Vediamo più in dettaglio cosa propone il padronato italiano.

Al primo punto c'è la semprepresente «Riforma delle pensioni che «non deve penalizzare i giovani». Si potrebbe già ironizzare sul grassetto riservato alla prima parte della frase e il corpo normale della seconda parte. Ma sarebbe far torto alla «sincerità involontaria» del giornalista. La sua presidentessa è infatti una bugiarda patentata che giustifica in questo modo il punto: «Non è possibile - ha ribadito - che un Paese con i problemi che abbiamo noi, mandi le persone in pensione a 58 anni, con assegni molto alti, mentre domani i giovani ci andranno a 70 anni se non di più, con assegni pari alla metà di adesso. Non è possibile».
La signora glissa tranquillamente sulla modificazione della struttura del mercato del lavoro che proprio la sua associazione di imprese ha preteso dai governi di destra e di centrosinistra. «»Riforme» benedette a suo tempo e che hanno creato un fascia di precariato immensa e crescente, fatta di lavoratori intermittenti che in pensione non ci andranno mai, per la buona ragione che non avranno – se saranno rimasti vivi, dopo una cinquantina d'anni di precarietà - un assegno mensile in grado di sfamarli. Ma la menzogna criminale sta in quel confronto tra il «58enne» che va in pensione oggi e il 70enne di domani: omette di dire, miss «so tutto io», che il primo ha lavorato per 40 anni filati, mentre il secondo probabilmente non ha speranze di riuscirci. Ma il tono scandalizzato serve a nascondere la verità: hanno imparato tutti da Berlusconi, questi padroncini senza onore e senza struttura industriale.

Al secondo c'è il classicissimo «Vendere patrimonio pubblico per ridurre la spesa pubblica». Ovvio: quelli che hanno un po' di liquidi da parte – e i padroncini italiani devono averne, visto che non fanno investimenti dalla guerre puniche – vedono una buona occasione di fare affari «immobiliari». Ovvero quella forma di «imprenditoria» che non genera ricchezza, ma «congela» (immobilizza poteva sembrarvi ripetitivo) quella esistente. Dovrebbe esser noto che il «patrimonio», una volta venduto, non si rigenera. E che, perciò, lo Stato come lo si conosce dovrebbe a quel punto esser letteralmente demolito. Salvando magari qualche soldo per la polizia, chiamata a far la scorta – a spese nostre – alla signora Marcegaglia e ai suo colleghi.

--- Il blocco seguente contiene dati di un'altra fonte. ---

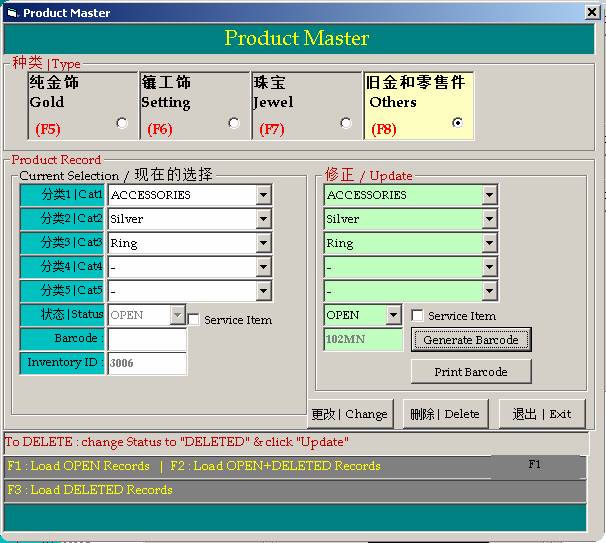The width and height of the screenshot is (606, 543).
Task: Click the Product Master title bar icon
Action: [x=12, y=13]
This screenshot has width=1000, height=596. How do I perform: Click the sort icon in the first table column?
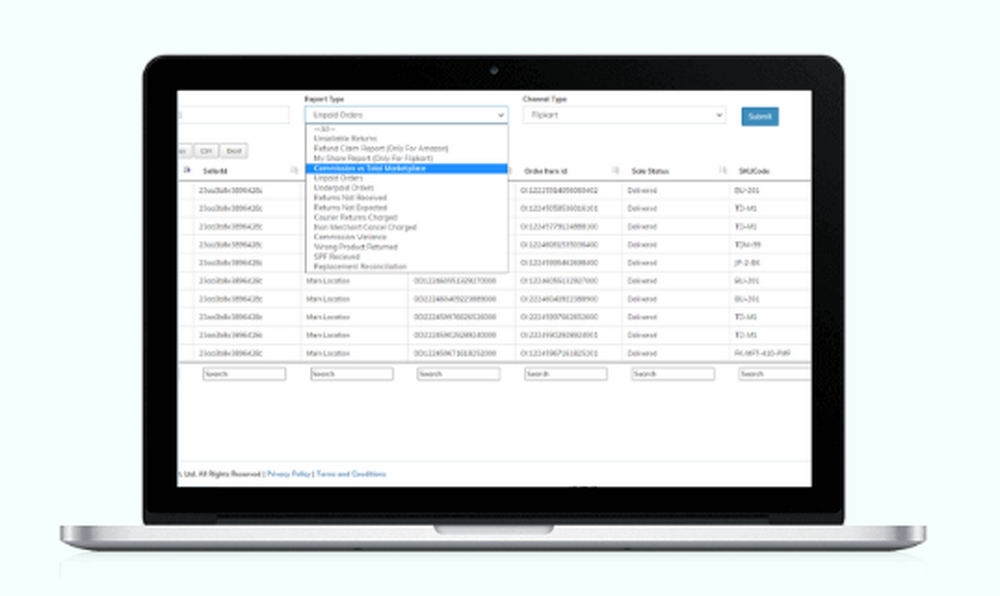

«Abbassare il debito e ridurre l'ingerenza del pubblico nell'economia» è il terzo comandamento di queste nuove tavole della legge. In realtà è un'articolazione del quarto punto («Piano di privatizzazioni e di liberalizzazioni serio»), perché l'unico ingerenza pubblica nell'economia sono le quote di riferimento in Eni, Enel, Finmeccanica, Ferrovie dello stato e poco altro, oltre a un numero alto di aziende di servizi municipali posseduti da Regioni e Comuni. Non faremo osservare alla signora «dateci le imprese buone, questa è una rapina!», che c'è stato un referendum che ha chiarito come sui «beni comuni» (acqua, trasporti pubblici, ma anche forniture elettriche) la stragrande maggioranza degli italiani dotati di cervello abbia detto con voce tonante «NO». Lei non era d'accordo, e quindi quel referendum non esiste. Segnatevi la cosa, perché se bisognerà di discutere di «democrazia», questa è la borgesia imprenditoriale che ci ritroviamo. L'idea, insomma, è di fare come Colaninno con Telecom: comprare, magari a debito, e rivendere a prezzo più alto (c'è la libera impresa, no?). Tanto una multinazionale straniera, capace di fare industria per davvero – e altrettanto in panico per l'andamento dei mercati finanziari – si può sempre trovare.
L'ultimo sono ovviamente le Infrastrutture. Bisogna capirla, poverina... Lei in fondo ha fatto un sacco di soldi lavorando a spese dello stato, fornendo tubi per tutti i gusti e tutte le esigenze. E poi i «costruttori» di grandi opere (Impregilo, Astaldi, ecc) sono pur sempre una quota rilevante nel board confindustriale. Mica si possono dimenticare facilmente...
Ecco. Questo è quel che vuol fare la «borghesia imprenditoriale» di questo paese. Nulla di più, ma se è necessario anche qualcosa di meno ambizioso. Naturalmente, «per salvare l'Italia», mica per interesse!